__Extrait du document__:
----------------

Il devait d'autant plus s'activer que des
élections sénatoriales prévues pour juillet 1998 pouvaient remettre en cause son
poste de Premier ministre et de chef du Parti libéral démocrate (PLD).
La réalité était préoccupante, il est vrai.
Entre octobre et décembre 1997, par
exemple, le taux de croissance a été négatif (- 0,7 %).
Pareille situation ne
s'était pas produite depuis 1974, au moment du premier " choc pétrolier ".
La
consommation des ménages a baissé de 5,9 % sur l'année, et les ventes de
logements et celles d'automobiles, qui ont chuté (- 20 % de mars 1997 à mars
1998), sont les plus significatives.
1997 aura enregistré un chiffre record de 71 299 faillites (soit 15 000 de plus
qu'en 1996).
Le plus frappant tient au fait qu'il s'est agi de grandes
entreprises opérant à l'étranger et cotées en Bourse.
La chaîne de supermarché
Yaohan, avec ses 450 magasins dans quinze pays, qui prévoyait d'ouvrir 1 000
supermarchés en Chine d'ici 2005, a été déclarée en faillite le 18 septembre
1997.
Jamais un réseau de distribution d'une telle taille n'avait été en
faillite depuis la guerre.
Le 3 novembre, la maison de titres Sanyo (septième du
Japon) déposait son bilan.
Ses dettes s'élevaient à 373,6 milliards de yens.

----------------

__Demande écrite 1__:
Extrayez tel quel, de l'extrait sur l'économie japonaise, le passage allant de « La chaîne de » jusqu'à « milliards de yens. » inclus.
Les entrées qui suivent n'ont aucun lien avec l'extrait.

----------------

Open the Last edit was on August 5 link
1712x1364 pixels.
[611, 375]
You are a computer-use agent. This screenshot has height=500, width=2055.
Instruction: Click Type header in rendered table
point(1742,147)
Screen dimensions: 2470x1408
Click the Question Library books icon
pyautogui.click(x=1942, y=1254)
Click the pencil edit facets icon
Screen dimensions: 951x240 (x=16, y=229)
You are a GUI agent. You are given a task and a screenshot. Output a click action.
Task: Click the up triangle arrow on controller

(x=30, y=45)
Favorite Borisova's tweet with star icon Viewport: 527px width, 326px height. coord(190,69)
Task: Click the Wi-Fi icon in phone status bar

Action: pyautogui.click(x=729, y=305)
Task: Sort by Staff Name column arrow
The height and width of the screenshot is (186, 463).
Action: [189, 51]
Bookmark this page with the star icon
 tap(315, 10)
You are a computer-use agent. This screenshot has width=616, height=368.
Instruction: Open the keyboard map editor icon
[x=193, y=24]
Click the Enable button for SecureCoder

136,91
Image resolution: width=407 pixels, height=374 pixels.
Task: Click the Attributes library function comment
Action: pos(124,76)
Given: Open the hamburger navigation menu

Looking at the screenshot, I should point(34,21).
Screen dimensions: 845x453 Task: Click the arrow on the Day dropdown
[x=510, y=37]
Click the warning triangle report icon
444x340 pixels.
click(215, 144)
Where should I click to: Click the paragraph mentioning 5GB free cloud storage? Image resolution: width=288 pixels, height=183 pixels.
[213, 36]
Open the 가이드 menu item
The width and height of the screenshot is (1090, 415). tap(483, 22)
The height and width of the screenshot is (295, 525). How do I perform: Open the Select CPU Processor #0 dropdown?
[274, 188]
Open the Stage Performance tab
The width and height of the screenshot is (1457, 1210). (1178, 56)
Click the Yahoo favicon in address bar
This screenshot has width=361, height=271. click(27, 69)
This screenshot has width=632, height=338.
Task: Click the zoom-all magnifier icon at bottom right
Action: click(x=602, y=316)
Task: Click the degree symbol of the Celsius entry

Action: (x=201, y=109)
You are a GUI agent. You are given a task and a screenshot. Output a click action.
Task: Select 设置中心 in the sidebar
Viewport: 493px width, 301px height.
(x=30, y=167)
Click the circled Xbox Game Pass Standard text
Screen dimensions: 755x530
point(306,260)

----------------

__Demande écrite 2__:
Relevez et recopiez toutes les lignes des entrées qui contiennent la chaîne « should », en tenant compte de la casse.

__Réponse complète 1__:
La chaîne de supermarché
Yaohan, avec ses 450 magasins dans quinze pays, qui prévoyait d'ouvrir 1 000
supermarchés en Chine d'ici 2005, a été déclarée en faillite le 18 septembre
1997.
Jamais un réseau de distribution d'une telle taille n'avait été en
faillite depuis la guerre.
Le 3 novembre, la maison de titres Sanyo (septième du
Japon) déposait son bilan.
Ses dettes s'élevaient à 373,6 milliards de yens.

__Réponse complète 2__:
Looking at the screenshot, I should point(34,21).
Where should I click to: Click the paragraph mentioning 5GB free cloud storage? Image resolution: width=288 pixels, height=183 pixels.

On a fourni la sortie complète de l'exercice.